Selamat sore! Thank you all for taking the time to gather @america today and show your support for World Orangutan Day.
First and foremost, I’d like to thank our partners for this event – the World Wildlife Fund and Borneo Orangutan Survival Foundation. Without the passion, dedication, and hard work of your organizations, the future of the majestic orangutan would be very much in doubt.
I had the honor to visit BOSF’s operation near Balikpapan to see the important work they are doing.
A special welcome to our speakers today:
Borneo Orangutan Survival Foundation (BOSF) representative Jamartin Sihite,
Boston University Professor Cheryl Knott who is based in Kalimantan,
Chairul Saleh of WWF and Maha Adi, the Executive Director of the Society of Indonesian Environmental Journalists who will be our moderator.
The orangutan is one of Indonesia’s and the world’s most iconic species. Yet the future of the orangutan is under threat. Deforestation, hunting, and human settlement expansion all have caused their natural habitat to shrink drastically.
The orangutan has an inseparable link with the forest; we can’t talk about saving orangutans without talking about saving the forest.
My government recognizes this link and we’ve been working hard in Aceh and Kalimantan for years to slow the devastating impacts of clearcutting on forests and protect remaining habitat for the orangutan and other species.
In 2010 AID started our $41million Indonesia Forest and Climate Support program to protect forests and work with local and indigenous communities who live on the edges of these forests to develop more sustainable livelihoods for them.
We are now starting a new $47M follow-on program called LESTARI to continue this important work.

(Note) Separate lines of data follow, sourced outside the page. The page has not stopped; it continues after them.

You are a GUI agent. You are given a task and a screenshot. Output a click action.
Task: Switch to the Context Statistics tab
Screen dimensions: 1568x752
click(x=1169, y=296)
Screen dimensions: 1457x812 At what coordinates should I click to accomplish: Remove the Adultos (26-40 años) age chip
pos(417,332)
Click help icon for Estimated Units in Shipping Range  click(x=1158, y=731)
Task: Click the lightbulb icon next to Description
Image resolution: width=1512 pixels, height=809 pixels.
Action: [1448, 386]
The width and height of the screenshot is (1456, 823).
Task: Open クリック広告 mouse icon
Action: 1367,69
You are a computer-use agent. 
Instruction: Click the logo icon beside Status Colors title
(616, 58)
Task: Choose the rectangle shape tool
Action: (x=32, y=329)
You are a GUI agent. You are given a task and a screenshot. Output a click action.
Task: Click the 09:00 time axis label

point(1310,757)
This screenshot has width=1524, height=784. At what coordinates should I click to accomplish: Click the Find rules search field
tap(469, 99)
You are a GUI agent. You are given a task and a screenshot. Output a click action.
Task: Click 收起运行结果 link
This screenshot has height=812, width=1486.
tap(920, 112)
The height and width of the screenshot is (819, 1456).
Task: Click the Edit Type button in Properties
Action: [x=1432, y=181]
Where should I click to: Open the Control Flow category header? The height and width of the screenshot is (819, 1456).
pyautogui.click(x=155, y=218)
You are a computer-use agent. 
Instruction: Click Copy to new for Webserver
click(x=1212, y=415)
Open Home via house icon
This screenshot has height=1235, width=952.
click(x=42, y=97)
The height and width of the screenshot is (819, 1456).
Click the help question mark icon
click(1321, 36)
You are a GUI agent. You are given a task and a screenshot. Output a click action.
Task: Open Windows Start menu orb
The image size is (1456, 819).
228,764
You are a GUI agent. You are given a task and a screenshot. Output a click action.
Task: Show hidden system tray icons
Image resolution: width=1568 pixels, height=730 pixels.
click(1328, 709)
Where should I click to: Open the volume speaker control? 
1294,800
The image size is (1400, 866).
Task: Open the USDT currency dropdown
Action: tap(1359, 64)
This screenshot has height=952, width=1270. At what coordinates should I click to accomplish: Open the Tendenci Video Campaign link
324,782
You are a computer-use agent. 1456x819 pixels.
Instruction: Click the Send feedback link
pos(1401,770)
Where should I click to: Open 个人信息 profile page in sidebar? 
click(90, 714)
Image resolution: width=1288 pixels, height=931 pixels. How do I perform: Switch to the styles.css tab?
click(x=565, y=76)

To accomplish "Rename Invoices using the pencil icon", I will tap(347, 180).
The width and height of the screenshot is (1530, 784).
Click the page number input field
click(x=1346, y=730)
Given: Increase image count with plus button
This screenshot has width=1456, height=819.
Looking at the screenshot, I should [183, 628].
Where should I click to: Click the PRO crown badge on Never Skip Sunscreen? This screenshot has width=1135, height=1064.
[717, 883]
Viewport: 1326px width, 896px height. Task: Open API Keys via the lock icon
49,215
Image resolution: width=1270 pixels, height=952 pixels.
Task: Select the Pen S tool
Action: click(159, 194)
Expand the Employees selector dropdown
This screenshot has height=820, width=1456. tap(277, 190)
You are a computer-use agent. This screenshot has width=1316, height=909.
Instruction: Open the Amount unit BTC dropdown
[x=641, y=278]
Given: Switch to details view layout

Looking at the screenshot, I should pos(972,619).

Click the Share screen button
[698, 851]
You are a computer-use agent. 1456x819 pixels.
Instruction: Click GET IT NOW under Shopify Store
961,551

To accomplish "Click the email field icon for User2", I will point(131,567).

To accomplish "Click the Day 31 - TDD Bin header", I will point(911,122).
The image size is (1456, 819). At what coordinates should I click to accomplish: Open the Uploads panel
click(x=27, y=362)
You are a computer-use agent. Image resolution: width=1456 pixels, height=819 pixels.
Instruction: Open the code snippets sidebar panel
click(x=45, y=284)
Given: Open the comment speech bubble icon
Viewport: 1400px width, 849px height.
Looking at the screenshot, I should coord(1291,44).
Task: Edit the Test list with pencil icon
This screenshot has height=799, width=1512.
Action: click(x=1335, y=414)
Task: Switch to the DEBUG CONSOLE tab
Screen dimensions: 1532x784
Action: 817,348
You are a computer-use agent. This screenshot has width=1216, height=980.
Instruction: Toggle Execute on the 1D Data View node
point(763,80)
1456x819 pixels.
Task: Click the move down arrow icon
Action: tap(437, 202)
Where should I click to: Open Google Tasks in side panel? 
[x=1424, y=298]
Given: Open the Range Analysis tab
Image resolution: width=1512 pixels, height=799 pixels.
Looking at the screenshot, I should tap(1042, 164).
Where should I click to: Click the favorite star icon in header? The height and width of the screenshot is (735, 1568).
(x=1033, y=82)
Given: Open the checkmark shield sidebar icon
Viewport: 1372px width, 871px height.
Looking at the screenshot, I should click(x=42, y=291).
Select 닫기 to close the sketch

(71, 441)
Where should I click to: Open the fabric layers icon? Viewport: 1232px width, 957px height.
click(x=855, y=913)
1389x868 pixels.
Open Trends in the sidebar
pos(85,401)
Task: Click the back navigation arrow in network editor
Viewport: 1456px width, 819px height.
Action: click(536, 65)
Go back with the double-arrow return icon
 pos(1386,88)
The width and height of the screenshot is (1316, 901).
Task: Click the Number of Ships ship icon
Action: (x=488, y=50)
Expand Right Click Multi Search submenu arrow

In addition, the USG forgave over $70million in two debt for nature swaps we co-manage with the Government of Indonesia and international NGOs, including WWF, to conserve orangutan-rich forest habitats in Sumatra and Kalimantan.
I’m proud to announce that the USG has invested approximately $28 million to date on the conservation of more than 3.3 million hectares – an area the size of the country of Belgium – of the tropical rainforest orangutans need to survive. A portion of our resources directly supports the conservation efforts of WWF and BOSF.
Our purpose in gathering together here today is to raise awareness of this issue and talk about ways that we can work together to help preserve the forest and thereby the orangutans that call the forest home.
Over the past month many of you, and thousands of people throughout Indonesia, have participated in a meme contest, coming up with witty captions for three captivating photos of orangutans provided by our friends at WWF.
Some of the captions you’ve come up with for these photos are humorous, some are sarcastic, and others include a call to action.
Nine finalists have been selected. Many of them are here today. I applaud your creativity and your commitment to helping raise awareness on the plight of the orangutan and need to preserve the forest.
For the audience, there’s also a photo booth where you can get your picture taken w/ the cutout of an orangutan. Don’t forget to tag your photo using the hashtag #4orangutan.
The buzz generated online by this effort has created momentum. Now we need to keep that going to educate more and more people about what’s going on and what we all can do to help.
The winner of the meme contest, which I will announce shortly, will travel to Kalimantan to see for themselves these majestic creatures in their natural habitat, and learn more about the challenges that lie ahead.
I hope that when the winner comes back they can share with us and others what they’ve seen first-hand and learned, to keep this momentum going as we work together to help preserve the forest and save the orangutans.